— Exercise —
From the passage on chi-squared statistics below, rewrite the part that begins with "Paired? Counts in" and ends with "ordinary contingency table.", changing "contingency" to "two-way".

━━━━━ Excerpt provided

I'm comparing apples with apples, however the measurements are not
paired.

Paired? Counts in contingency tables might be said to have
two coordinates; one of them is often the sample or group
identifier, and the other is the thing being counted. We don't
call that "paired".

Quote:
Basically I'm asking about the distribution of chi-squared
statistic where instead of expected frequencies I substitute estimates
based on finite sample from the population

That sounds straight-forward. An ordinary contingency table.
That doesn't sound like what you said before.

Want to try again? I would help if you were more concrete,
since being abstract has failed.

━━━━━━━━━━
━━━━━ Collected data

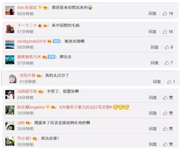Screen dimensions: 181x151
Task: Reply to 下一个二十's comment
Action: coord(152,31)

━━━━━━━━━━

— Result —
Paired? Counts in two-way tables might be said to have
two coordinates; one of them is often the sample or group
identifier, and the other is the thing being counted. We don't
call that "paired".

Quote:
Basically I'm asking about the distribution of chi-squared
statistic where instead of expected frequencies I substitute estimates
based on finite sample from the population

That sounds straight-forward. An ordinary two-way table.